Stored records
· · · · ·

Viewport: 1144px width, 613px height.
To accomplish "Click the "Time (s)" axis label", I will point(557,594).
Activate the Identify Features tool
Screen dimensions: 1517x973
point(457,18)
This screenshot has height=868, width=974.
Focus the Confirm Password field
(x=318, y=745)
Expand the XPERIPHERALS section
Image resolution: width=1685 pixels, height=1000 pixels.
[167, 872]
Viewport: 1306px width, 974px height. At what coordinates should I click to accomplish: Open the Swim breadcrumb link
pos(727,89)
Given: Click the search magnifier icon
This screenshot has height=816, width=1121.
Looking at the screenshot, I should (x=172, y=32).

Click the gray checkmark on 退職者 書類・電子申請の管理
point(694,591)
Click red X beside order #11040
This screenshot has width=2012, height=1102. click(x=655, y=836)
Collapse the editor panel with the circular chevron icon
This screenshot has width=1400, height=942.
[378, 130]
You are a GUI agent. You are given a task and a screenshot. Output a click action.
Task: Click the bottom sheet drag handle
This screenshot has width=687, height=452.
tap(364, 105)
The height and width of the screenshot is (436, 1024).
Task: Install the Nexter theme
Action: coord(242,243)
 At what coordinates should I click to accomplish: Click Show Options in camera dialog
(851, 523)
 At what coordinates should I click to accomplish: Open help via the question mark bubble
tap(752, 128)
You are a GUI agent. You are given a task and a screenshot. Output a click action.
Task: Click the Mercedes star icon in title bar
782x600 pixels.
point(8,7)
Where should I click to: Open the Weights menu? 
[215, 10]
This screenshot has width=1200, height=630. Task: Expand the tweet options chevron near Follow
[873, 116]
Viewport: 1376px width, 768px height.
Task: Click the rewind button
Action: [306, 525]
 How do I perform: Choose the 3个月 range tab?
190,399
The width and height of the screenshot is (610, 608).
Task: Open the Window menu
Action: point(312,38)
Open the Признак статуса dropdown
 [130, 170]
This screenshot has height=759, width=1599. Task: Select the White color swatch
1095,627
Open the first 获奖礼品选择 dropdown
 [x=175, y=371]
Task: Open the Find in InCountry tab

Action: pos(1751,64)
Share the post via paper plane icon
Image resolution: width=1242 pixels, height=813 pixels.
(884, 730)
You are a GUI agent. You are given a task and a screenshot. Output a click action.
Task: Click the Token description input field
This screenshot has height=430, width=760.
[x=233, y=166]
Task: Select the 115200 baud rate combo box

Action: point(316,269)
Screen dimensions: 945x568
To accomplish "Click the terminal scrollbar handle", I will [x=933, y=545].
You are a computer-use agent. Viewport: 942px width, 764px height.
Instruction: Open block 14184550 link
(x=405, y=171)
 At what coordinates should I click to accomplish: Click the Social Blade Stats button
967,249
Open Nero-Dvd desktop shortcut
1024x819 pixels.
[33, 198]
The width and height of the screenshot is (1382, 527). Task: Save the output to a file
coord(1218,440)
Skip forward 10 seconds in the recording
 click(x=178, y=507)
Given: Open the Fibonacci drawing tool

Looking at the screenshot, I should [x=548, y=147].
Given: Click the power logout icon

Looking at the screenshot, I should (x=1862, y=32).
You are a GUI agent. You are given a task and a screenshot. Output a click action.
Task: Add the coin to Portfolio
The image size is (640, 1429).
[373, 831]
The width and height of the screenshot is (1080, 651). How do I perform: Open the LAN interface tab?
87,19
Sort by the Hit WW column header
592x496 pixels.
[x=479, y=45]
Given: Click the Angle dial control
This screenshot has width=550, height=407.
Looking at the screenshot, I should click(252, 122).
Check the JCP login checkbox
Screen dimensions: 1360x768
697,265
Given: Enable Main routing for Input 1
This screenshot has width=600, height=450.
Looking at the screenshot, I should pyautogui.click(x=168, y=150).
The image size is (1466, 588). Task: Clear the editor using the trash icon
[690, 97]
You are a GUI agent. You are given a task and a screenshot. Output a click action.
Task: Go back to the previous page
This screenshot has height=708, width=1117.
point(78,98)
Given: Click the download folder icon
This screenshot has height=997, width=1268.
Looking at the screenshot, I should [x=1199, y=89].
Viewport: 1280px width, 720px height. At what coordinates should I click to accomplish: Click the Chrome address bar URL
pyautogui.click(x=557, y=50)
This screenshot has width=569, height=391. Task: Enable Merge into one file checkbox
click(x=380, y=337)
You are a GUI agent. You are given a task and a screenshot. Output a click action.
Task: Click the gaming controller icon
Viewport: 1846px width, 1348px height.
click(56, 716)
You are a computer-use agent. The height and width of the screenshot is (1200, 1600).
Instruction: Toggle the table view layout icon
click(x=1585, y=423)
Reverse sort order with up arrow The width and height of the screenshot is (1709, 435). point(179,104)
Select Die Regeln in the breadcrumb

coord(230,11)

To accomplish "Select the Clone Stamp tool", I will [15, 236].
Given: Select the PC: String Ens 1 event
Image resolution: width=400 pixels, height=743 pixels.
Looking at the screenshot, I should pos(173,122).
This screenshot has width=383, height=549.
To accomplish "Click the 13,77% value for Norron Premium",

· · · · ·

• [Exercise prompt]: From the first line to the last, restate the data above exactly.

• [Answer to this exercise]:
Viewport: 1144px width, 613px height.
To accomplish "Click the "Time (s)" axis label", I will point(557,594).
Activate the Identify Features tool
Screen dimensions: 1517x973
point(457,18)
This screenshot has height=868, width=974.
Focus the Confirm Password field
(x=318, y=745)
Expand the XPERIPHERALS section
Image resolution: width=1685 pixels, height=1000 pixels.
[167, 872]
Viewport: 1306px width, 974px height. At what coordinates should I click to accomplish: Open the Swim breadcrumb link
pos(727,89)
Given: Click the search magnifier icon
This screenshot has height=816, width=1121.
Looking at the screenshot, I should (x=172, y=32).

Click the gray checkmark on 退職者 書類・電子申請の管理
point(694,591)
Click red X beside order #11040
This screenshot has width=2012, height=1102. click(x=655, y=836)
Collapse the editor panel with the circular chevron icon
This screenshot has width=1400, height=942.
[378, 130]
You are a GUI agent. You are given a task and a screenshot. Output a click action.
Task: Click the bottom sheet drag handle
This screenshot has width=687, height=452.
tap(364, 105)
The height and width of the screenshot is (436, 1024).
Task: Install the Nexter theme
Action: coord(242,243)
 At what coordinates should I click to accomplish: Click Show Options in camera dialog
(851, 523)
 At what coordinates should I click to accomplish: Open help via the question mark bubble
tap(752, 128)
You are a GUI agent. You are given a task and a screenshot. Output a click action.
Task: Click the Mercedes star icon in title bar
782x600 pixels.
point(8,7)
Where should I click to: Open the Weights menu? 
[215, 10]
This screenshot has width=1200, height=630. Task: Expand the tweet options chevron near Follow
[873, 116]
Viewport: 1376px width, 768px height.
Task: Click the rewind button
Action: [306, 525]
 How do I perform: Choose the 3个月 range tab?
190,399
The width and height of the screenshot is (610, 608).
Task: Open the Window menu
Action: point(312,38)
Open the Признак статуса dropdown
 [130, 170]
This screenshot has height=759, width=1599. Task: Select the White color swatch
1095,627
Open the first 获奖礼品选择 dropdown
 [x=175, y=371]
Task: Open the Find in InCountry tab

Action: pos(1751,64)
Share the post via paper plane icon
Image resolution: width=1242 pixels, height=813 pixels.
(884, 730)
You are a GUI agent. You are given a task and a screenshot. Output a click action.
Task: Click the Token description input field
This screenshot has height=430, width=760.
[x=233, y=166]
Task: Select the 115200 baud rate combo box

Action: point(316,269)
Screen dimensions: 945x568
To accomplish "Click the terminal scrollbar handle", I will [x=933, y=545].
You are a computer-use agent. Viewport: 942px width, 764px height.
Instruction: Open block 14184550 link
(x=405, y=171)
 At what coordinates should I click to accomplish: Click the Social Blade Stats button
967,249
Open Nero-Dvd desktop shortcut
1024x819 pixels.
[33, 198]
The width and height of the screenshot is (1382, 527). Task: Save the output to a file
coord(1218,440)
Skip forward 10 seconds in the recording
 click(x=178, y=507)
Given: Open the Fibonacci drawing tool

Looking at the screenshot, I should [x=548, y=147].
Given: Click the power logout icon

Looking at the screenshot, I should (x=1862, y=32).
You are a GUI agent. You are given a task and a screenshot. Output a click action.
Task: Add the coin to Portfolio
The image size is (640, 1429).
[373, 831]
The width and height of the screenshot is (1080, 651). How do I perform: Open the LAN interface tab?
87,19
Sort by the Hit WW column header
592x496 pixels.
[x=479, y=45]
Given: Click the Angle dial control
This screenshot has width=550, height=407.
Looking at the screenshot, I should click(252, 122).
Check the JCP login checkbox
Screen dimensions: 1360x768
697,265
Given: Enable Main routing for Input 1
This screenshot has width=600, height=450.
Looking at the screenshot, I should pyautogui.click(x=168, y=150).
The image size is (1466, 588). Task: Clear the editor using the trash icon
[690, 97]
You are a GUI agent. You are given a task and a screenshot. Output a click action.
Task: Go back to the previous page
This screenshot has height=708, width=1117.
point(78,98)
Given: Click the download folder icon
This screenshot has height=997, width=1268.
Looking at the screenshot, I should [x=1199, y=89].
Viewport: 1280px width, 720px height. At what coordinates should I click to accomplish: Click the Chrome address bar URL
pyautogui.click(x=557, y=50)
This screenshot has width=569, height=391. Task: Enable Merge into one file checkbox
click(x=380, y=337)
You are a GUI agent. You are given a task and a screenshot. Output a click action.
Task: Click the gaming controller icon
Viewport: 1846px width, 1348px height.
click(56, 716)
You are a computer-use agent. The height and width of the screenshot is (1200, 1600).
Instruction: Toggle the table view layout icon
click(x=1585, y=423)
Reverse sort order with up arrow The width and height of the screenshot is (1709, 435). point(179,104)
Select Die Regeln in the breadcrumb

coord(230,11)

To accomplish "Select the Clone Stamp tool", I will [15, 236].
Given: Select the PC: String Ens 1 event
Image resolution: width=400 pixels, height=743 pixels.
Looking at the screenshot, I should pos(173,122).
This screenshot has width=383, height=549.
To accomplish "Click the 13,77% value for Norron Premium",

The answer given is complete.